ティム・クックCEOは最近TVで税金逃れ疑惑にコメントを求められ、「政治的たわごとだ」、「法的に必要な税金はすべて払っている」と言っていたのですが、現地紙ラ・レプブリカによると2008~2013年のイタリア国内事業利益8億8000万ユーロ(1135億円)をアイルランド経由で計上し、イタリアには払っていませんでした。

アイルランドの法人税率は12.5%で、日米税率の大体3分の1。アイルランド経由で節税する多国籍企業は沢山ありますけど、今回のように1国の政府が過去に遡って税金を課すのは初めてです。

アップルはイノベーティブな節税対策で知られているわけですが、アイルランド支社は「アイルランド設立なんだけど、経営会議はアメリカで行われる会社」なので、設立国課税主義のアメリカからも、経営国課税主義のアイルランドからも課税されない無国籍企業で、実効税率2%という状態が続いていました。さすがにこれではあんまりだということで米政府から調査が入って、2015年からはやめることになりました。

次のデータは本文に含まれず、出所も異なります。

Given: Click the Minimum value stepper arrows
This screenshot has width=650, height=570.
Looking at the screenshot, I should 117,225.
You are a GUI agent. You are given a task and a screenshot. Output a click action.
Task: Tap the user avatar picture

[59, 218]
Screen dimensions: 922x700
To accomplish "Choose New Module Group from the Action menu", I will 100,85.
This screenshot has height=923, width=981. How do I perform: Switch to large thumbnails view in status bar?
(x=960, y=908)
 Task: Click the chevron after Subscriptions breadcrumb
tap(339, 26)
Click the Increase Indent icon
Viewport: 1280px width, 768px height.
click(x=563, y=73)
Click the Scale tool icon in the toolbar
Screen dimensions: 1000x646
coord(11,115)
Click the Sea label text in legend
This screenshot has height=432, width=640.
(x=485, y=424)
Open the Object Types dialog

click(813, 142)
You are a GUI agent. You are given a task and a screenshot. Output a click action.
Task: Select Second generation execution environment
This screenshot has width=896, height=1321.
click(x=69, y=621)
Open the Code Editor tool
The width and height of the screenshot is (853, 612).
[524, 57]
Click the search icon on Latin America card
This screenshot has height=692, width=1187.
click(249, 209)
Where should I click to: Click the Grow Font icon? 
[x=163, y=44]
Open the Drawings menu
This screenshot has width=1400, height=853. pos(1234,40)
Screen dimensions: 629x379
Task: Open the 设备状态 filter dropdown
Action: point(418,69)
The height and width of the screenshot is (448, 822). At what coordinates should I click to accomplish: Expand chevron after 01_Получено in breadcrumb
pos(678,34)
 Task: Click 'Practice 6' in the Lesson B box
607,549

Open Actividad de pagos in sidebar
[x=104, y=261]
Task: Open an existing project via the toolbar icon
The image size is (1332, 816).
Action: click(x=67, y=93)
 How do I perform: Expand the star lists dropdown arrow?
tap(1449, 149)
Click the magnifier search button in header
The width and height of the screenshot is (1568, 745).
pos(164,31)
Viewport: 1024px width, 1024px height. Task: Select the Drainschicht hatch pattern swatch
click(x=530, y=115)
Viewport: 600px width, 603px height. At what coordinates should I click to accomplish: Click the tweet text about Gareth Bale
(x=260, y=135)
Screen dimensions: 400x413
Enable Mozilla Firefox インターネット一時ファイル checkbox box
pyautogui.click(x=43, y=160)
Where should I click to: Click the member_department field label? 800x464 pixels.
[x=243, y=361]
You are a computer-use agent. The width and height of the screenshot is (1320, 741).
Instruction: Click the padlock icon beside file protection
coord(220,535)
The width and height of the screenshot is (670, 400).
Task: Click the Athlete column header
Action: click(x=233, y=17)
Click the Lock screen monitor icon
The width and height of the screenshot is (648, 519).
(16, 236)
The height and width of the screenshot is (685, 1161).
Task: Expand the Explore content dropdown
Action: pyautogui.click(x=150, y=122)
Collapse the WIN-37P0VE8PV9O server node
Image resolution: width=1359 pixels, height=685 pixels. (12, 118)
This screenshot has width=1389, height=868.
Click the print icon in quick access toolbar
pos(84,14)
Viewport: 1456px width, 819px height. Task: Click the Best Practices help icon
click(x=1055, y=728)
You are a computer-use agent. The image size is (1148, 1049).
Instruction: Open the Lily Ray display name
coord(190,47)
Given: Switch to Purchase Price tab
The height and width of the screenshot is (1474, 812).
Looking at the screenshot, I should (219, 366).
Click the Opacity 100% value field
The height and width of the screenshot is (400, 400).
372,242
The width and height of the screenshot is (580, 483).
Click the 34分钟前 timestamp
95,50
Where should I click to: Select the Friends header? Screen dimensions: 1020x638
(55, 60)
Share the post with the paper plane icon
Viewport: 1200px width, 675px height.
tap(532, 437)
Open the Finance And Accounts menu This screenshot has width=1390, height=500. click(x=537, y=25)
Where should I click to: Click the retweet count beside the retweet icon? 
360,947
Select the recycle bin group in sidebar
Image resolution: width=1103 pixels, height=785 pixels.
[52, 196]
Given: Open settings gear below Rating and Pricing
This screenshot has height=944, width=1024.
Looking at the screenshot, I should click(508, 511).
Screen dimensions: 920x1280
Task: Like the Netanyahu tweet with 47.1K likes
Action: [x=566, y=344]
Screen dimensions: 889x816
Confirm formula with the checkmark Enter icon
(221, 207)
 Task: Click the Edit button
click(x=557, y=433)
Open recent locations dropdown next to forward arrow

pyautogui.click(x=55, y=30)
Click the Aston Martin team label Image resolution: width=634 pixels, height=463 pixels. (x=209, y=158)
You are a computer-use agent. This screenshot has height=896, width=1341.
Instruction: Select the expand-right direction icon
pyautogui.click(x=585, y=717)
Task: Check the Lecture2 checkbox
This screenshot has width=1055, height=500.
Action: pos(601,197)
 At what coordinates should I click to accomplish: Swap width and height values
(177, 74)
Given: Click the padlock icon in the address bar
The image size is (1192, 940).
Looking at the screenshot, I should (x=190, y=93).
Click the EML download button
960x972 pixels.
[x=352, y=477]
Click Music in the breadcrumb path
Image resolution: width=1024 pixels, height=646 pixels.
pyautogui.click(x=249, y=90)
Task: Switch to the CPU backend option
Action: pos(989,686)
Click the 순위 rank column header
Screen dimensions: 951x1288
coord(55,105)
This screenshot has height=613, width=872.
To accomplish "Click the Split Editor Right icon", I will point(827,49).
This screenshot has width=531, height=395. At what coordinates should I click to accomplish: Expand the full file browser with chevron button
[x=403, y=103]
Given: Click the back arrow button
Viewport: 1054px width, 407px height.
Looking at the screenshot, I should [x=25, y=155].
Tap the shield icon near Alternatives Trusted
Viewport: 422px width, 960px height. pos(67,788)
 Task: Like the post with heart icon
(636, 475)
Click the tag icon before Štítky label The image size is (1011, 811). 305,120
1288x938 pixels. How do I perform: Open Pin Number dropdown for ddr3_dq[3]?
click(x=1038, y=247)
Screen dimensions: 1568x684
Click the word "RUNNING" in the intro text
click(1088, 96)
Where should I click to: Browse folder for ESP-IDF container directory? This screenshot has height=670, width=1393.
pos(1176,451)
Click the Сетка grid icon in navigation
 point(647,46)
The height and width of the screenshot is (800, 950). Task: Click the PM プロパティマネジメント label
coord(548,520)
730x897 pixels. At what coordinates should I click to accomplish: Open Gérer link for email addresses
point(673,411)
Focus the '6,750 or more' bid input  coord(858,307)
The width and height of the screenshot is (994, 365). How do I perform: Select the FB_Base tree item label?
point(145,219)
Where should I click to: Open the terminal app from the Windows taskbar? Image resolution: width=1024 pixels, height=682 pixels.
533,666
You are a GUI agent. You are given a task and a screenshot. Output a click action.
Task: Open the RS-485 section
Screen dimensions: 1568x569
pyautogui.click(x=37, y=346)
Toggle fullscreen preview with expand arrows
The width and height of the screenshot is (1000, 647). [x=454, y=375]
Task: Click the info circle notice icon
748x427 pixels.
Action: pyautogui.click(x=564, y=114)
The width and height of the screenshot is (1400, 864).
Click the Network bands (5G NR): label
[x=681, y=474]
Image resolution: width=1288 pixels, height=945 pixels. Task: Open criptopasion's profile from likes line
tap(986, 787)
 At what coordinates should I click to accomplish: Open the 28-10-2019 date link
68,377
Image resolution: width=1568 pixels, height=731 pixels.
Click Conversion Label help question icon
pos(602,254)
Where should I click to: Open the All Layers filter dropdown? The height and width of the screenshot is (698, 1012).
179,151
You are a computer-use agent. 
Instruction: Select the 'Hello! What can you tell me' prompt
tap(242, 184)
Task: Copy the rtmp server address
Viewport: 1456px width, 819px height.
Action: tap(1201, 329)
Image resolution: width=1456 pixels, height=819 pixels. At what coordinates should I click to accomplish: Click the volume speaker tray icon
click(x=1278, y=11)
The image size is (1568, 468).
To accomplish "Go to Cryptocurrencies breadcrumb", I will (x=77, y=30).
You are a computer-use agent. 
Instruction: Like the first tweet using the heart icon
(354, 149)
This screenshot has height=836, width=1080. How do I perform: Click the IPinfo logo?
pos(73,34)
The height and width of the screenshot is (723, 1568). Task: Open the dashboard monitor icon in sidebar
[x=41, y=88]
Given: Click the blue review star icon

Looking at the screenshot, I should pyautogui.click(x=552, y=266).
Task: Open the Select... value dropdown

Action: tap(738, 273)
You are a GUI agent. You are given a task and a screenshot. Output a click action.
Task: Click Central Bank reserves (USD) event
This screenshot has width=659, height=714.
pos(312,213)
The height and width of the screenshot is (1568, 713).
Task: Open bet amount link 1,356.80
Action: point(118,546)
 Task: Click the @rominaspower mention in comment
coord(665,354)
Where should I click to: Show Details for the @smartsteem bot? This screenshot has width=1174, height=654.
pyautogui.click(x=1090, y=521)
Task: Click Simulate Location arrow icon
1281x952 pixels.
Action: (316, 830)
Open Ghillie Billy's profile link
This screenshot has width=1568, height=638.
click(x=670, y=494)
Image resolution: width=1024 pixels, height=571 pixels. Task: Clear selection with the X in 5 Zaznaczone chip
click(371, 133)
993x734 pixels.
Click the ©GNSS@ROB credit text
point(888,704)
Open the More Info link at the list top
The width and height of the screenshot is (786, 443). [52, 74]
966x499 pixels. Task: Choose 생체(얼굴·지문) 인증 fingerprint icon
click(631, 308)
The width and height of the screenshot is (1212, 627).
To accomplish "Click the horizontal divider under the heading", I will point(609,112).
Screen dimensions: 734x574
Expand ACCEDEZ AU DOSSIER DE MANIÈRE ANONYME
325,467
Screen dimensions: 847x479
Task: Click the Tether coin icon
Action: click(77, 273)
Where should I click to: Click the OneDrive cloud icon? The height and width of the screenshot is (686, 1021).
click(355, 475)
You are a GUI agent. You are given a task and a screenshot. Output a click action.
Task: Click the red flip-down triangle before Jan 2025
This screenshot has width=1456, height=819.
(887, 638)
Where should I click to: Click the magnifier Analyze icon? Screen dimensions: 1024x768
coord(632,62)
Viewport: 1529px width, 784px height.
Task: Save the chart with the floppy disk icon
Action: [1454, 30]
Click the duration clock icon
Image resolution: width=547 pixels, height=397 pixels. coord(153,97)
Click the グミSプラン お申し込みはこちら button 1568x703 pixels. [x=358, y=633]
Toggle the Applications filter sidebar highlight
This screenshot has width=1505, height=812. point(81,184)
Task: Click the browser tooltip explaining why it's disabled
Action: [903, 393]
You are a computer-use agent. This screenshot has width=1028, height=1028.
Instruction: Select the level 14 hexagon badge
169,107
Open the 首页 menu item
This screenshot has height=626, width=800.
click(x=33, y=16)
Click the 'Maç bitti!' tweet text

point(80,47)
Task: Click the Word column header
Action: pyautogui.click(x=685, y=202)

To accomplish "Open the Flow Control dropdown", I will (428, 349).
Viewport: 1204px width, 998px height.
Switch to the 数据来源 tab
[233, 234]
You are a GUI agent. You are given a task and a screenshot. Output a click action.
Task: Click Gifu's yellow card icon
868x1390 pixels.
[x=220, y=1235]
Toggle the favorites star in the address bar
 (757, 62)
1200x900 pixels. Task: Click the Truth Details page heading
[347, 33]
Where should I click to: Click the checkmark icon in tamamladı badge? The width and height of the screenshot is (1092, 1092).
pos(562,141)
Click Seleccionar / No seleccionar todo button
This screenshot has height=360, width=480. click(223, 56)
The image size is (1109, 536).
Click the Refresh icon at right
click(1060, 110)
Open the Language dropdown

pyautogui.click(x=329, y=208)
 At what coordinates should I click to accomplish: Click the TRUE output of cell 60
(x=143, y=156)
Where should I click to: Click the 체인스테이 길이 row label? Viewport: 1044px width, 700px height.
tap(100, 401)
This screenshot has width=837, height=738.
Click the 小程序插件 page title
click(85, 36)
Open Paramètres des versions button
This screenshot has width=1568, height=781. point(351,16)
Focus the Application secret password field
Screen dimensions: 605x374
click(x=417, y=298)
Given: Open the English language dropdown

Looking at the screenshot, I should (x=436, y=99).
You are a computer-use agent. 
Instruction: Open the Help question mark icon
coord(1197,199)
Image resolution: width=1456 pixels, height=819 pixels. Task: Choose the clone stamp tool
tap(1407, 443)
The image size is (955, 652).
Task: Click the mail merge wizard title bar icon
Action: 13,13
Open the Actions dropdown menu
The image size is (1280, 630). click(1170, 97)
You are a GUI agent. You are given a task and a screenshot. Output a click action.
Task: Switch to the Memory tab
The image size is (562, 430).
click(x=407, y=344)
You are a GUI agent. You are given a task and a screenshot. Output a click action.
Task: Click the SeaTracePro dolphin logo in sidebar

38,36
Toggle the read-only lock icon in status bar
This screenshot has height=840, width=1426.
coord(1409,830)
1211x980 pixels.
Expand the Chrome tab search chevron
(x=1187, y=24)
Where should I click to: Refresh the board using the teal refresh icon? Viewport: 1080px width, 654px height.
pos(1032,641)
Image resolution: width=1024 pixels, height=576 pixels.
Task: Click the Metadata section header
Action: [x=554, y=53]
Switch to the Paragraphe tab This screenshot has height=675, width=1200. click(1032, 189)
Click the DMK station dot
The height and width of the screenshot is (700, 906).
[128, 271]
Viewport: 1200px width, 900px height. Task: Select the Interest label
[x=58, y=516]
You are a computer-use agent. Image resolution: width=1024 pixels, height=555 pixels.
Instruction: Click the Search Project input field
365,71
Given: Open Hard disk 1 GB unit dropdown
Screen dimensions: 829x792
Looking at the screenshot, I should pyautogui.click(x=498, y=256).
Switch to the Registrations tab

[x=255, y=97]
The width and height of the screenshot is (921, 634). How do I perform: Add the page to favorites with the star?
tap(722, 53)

欧州委員会もアイルランドがアップルを不当に優遇したのではないかという点について現在調査しており、2月には結果が出る見通しです。もし不当な優遇措置と判断された場合、アップルは最悪10年前まで遡って納税しなければなりません。

同様のケースでは、昨年10月にEU反トラスト当局がオランダ政府のスターバックスに対する税優遇措置、ルクセンブルク政府のフィアットに対する税優遇措置をそれぞれ違法と判断し、過去に遡って課税するよう命じたほか、アマゾンとマクドナルドにも同様の調査が入っています。だんだん風当たりが強くなってきました…。